The mission of calgary.ca is to be:
- Comprehensive in its provision of information and services.
- Positioned to be the channel of choice for all citizens.
Leading-edge in its use of emerging technologies.
- Focused primarily on the customer experience.
The calgary.ca redesign is an example of a Transforming Government
Why do we need a new calgary.ca?
- Calgary has grown and so has the growth in demand for services.
- Calgarians have told us they are ready for more service delivery via the web, and they want the ability to find information quickly and easily.
- Technology has evolved since calgary.ca was launched in 2002.
- A new calgary.ca will help support The City’s corporate direction — to deliver quality public services; to support council and increase accountability; and to strengthen the workplace.
The Web Leadership and Renewal program was formed in 2007 following The City’s decision to fund improvements to the existing web environment. This program funded the development of the new calgary.ca.
Phase one of the calgary.ca project began in November 2009 and involved research evaluation and the development of the website blueprint. From then, the team began development work on the features you see today. The overall project budget for calgary.ca was $3.2 million and included development work on components like the interactive map, mobile, calendar, get involved, and the content management system.
On August 8, 2011, The City of Calgary released a preview of the website to the public. After receiving public feedback that was both positive and helpful in correcting any errors, the City officially announced the new website on August 15th, 2011.
Research & Engagement Overview
The calgary.ca project includes the external-facing web presence which represents more than 16,000 pages of content, across 28 business units, with a wide variety of applications, functionality, documents and information for our citizens. This external web presence handled a total of 9 million visitors in 2010.
The project team conducted several external and internal research studies. We reviewed basic demographics, website users, the impact of technology and internet usage, completed studies on what the needs of the corporation were and measured perceptions and attitudes towards the initial design concepts. Below are some interesting findings from a sample of the research we completed.
Citizen concept check-in
A citizen concept check-in helped determine the look and feel of the website, as well as determine usability issues. As a direct result of these findings, the project team was able to create a design that was intuitive to citizens and provided information in a clear and concise manner.
"The functionality is a lot better than the current site."
We learned that:
- A good search engine must deliver to the user good quality information.

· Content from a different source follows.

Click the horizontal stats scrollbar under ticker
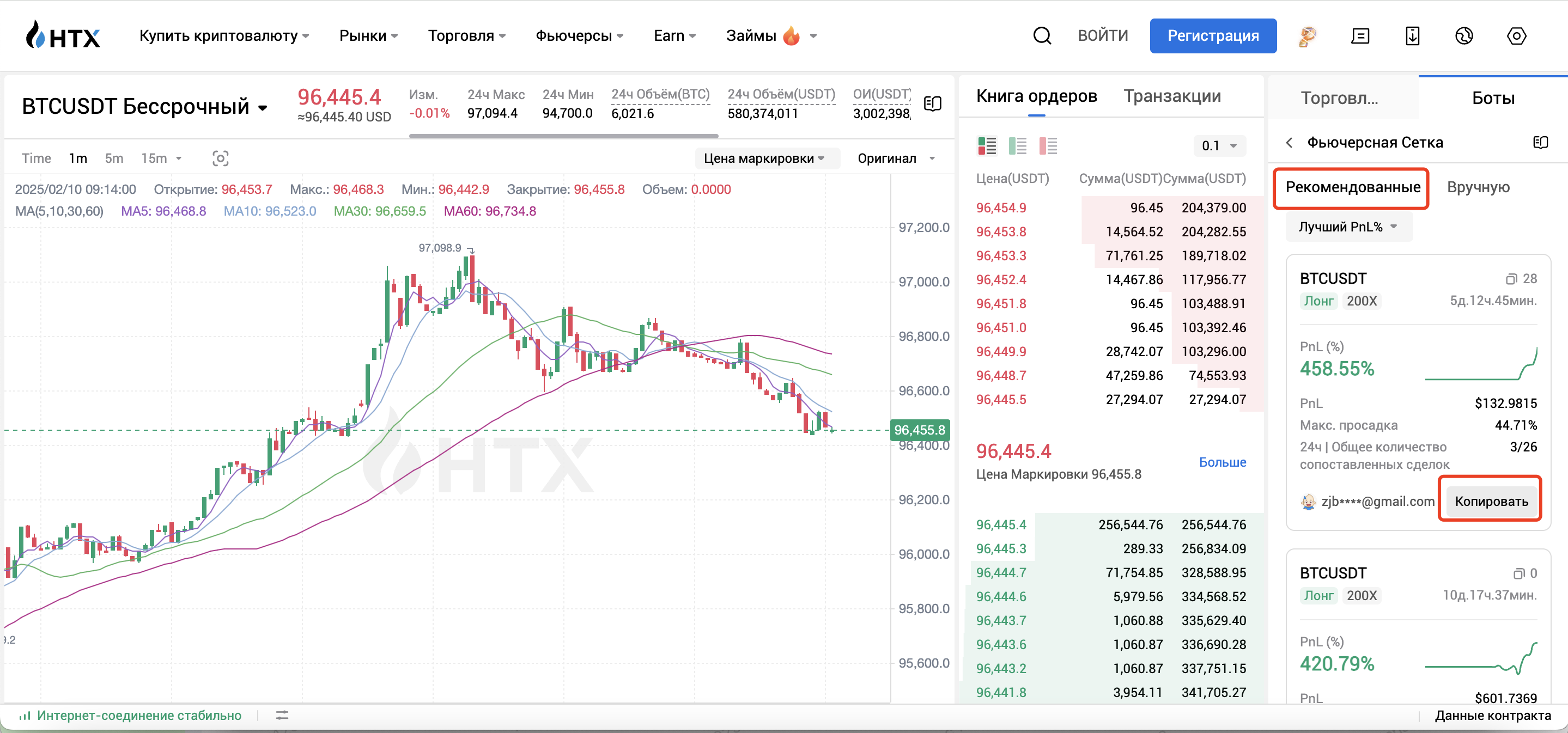1568x733 pixels. (x=563, y=136)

- The search concept — while a departure from the traditional website approach, is a good change. It is in-line with the public’s increasingly more common approach of searching for information online.

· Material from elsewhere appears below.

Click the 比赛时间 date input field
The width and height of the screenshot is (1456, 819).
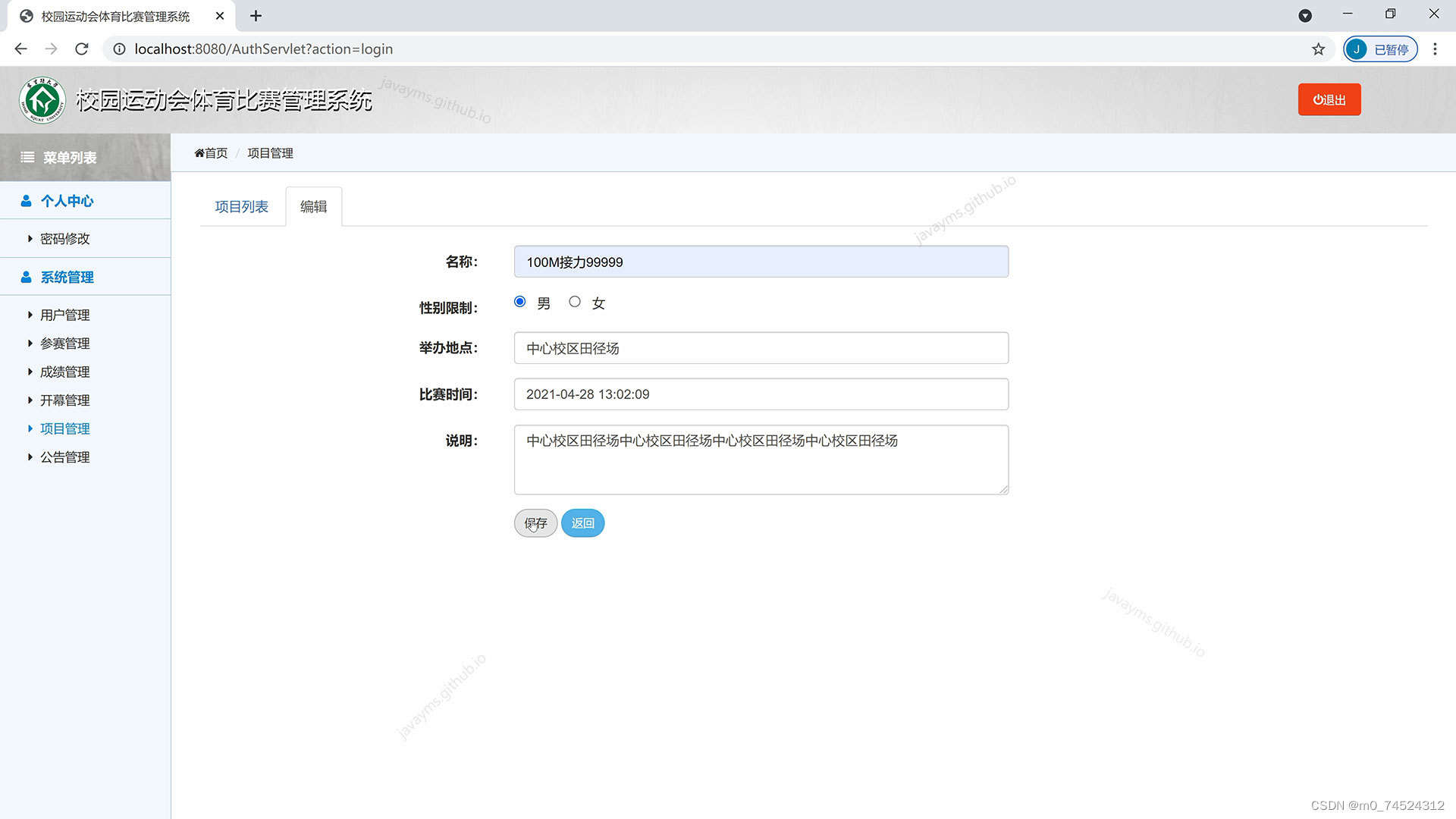[761, 394]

- Smartphone users said that it was important for the new site to detect when being accessed from a mobile device.
Calgary.ca usability testing
Usability testing is part of a user-centered design process. Usability measures the quality of a users experience when interacting with a product or system - whether it's a website, a software application, mobile technology, or any user-operated device. The City hosted two usability sessions, one with employees and one with the public.

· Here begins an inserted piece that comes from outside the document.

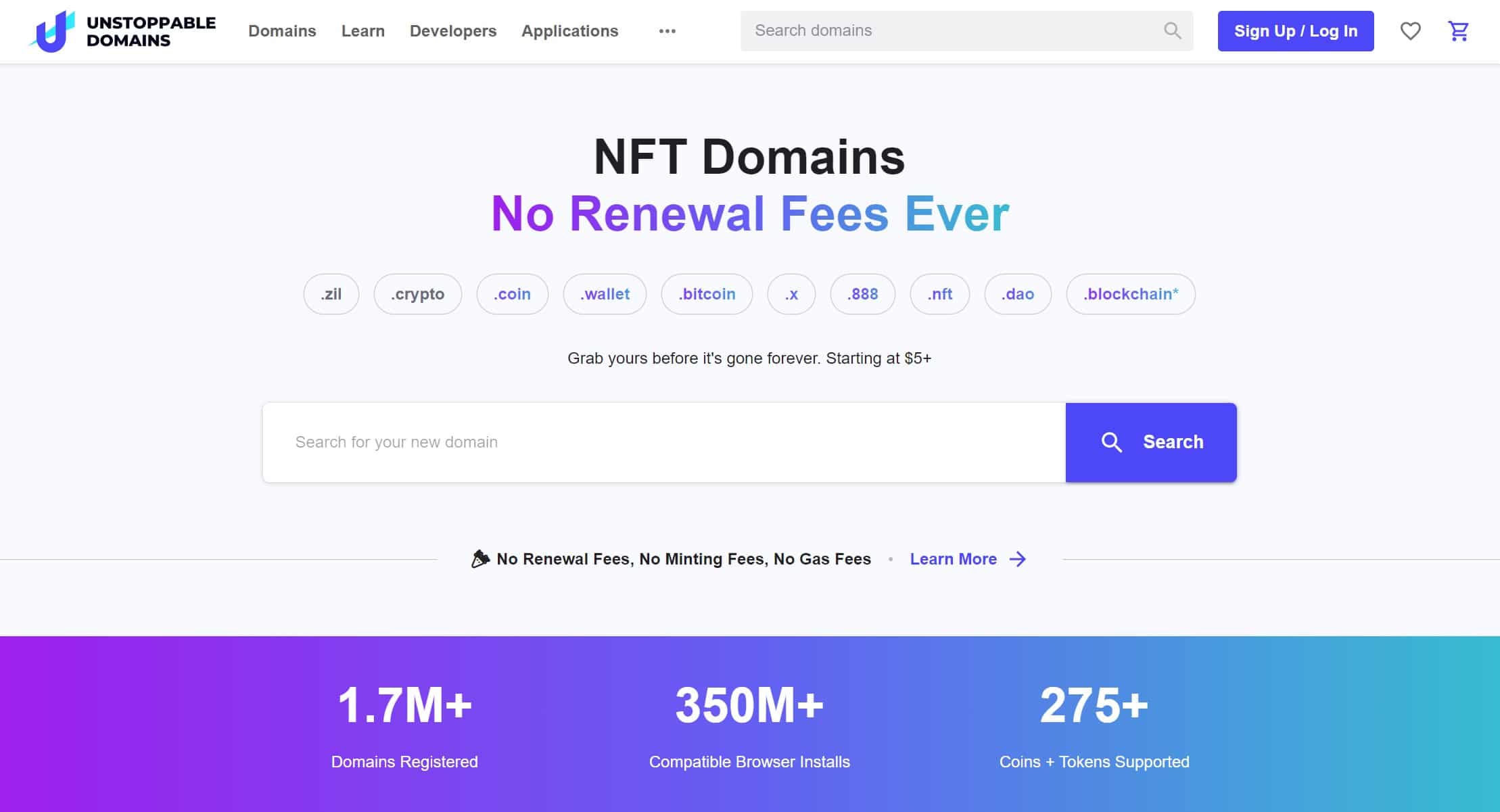
Task: Click the Unstoppable Domains logo
Action: pyautogui.click(x=122, y=31)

"I didn’t like this at first, but now that I’ve used it it’s really won me over. I keep thinking it won't work because of the current calgary.ca site, but this search works!"
Some of our key learnings from usability sessions were:
- Users needed some time adjust to the Google-style of the website. Once they were comfortable, they easily adjusted.
- Make it clear that new calgary.ca search does not work like old calgary.ca search.
- Participants loved the clean look of the images and the scenery images.
- Users were less inclined to use social media, those without Facebook accounts, noted they would copy and paste the link to an email to send it.
- No user had difficulty locating information on the mobile device.
In August 2011, we launched the new calgary.ca website with improved Search Engine Optimization that never presumes to know what a user wants but always knows to ask. This innovation reduced the need to browse through connected pages and improved the likelihood that users would get what they need on the first click. In a post-launch usability test conducted by Ipsos Reid, completion rate of tasks on the site was improved by 63 per cent. There was also a fivefold increase in tasks rated as “very easy” to complete — 12 per cent vs. 64 per cent.